Im Streitfall hat der Rechtsanwalt, der die Revisionsbegründungsschrift eingereicht hat, diese nicht überprüft und nicht rechtlich durchdrungen. Er hat ausdrücklich nicht die Verantwortung dafür übernommen, sondern im Gegenteil betont, daß er sich von dem Kläger von sämtlicher Haftung hat freistellen lassen. Dies und die weiteren, oben wörtlich wiedergegebenen Erklärungen des Prozeßbevollmächtigten lassen erkennen, daß er nicht selbst die Erfolgsaussichten der Revision und den Inhalt der Revisionsbegründung geprüft hat. Damit ist der Vertretungszwang nicht beachtet.

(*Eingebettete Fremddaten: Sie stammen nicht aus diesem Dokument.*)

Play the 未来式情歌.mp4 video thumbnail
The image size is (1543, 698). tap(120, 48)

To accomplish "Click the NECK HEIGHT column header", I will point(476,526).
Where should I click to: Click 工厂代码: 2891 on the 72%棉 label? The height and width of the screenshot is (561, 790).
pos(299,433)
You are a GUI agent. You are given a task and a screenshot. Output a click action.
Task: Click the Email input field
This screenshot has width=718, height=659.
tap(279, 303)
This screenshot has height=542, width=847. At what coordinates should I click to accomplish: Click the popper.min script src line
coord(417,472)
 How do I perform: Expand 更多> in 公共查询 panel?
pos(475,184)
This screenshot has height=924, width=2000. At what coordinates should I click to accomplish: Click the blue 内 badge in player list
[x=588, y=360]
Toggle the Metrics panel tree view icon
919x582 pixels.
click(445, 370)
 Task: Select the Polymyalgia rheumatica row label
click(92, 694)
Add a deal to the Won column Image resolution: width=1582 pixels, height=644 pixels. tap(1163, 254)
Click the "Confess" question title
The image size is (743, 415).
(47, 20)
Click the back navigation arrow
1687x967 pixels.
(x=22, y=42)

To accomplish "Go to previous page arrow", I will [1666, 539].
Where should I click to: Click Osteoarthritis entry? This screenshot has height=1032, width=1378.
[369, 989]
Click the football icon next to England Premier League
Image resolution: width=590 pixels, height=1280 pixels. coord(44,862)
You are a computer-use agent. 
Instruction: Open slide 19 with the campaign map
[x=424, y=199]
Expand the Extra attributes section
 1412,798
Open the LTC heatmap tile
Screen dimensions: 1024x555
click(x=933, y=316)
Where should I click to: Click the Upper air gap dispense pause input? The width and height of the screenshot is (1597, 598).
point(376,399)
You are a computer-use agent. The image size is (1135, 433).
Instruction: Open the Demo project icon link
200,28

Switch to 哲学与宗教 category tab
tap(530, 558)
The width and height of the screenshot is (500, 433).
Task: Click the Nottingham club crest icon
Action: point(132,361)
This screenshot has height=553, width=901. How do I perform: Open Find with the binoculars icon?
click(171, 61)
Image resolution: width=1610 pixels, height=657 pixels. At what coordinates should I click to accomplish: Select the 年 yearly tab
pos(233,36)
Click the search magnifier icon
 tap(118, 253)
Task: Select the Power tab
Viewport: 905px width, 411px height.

Wenn der Prozeßbevollmächtigte das Mandat erst kurz vor Ende der Revisionsbegründungsfrist übernommen hat und ihm dann unmittelbar der Schriftsatz des Klägers vorgelegt wurde, so entlastet ihn das insoweit nicht, zumal er zumindest die Möglichkeit gehabt hätte, noch rechtzeitig eine weitere Verlängerung der Revisionsbegründungsfrist zu beantragen.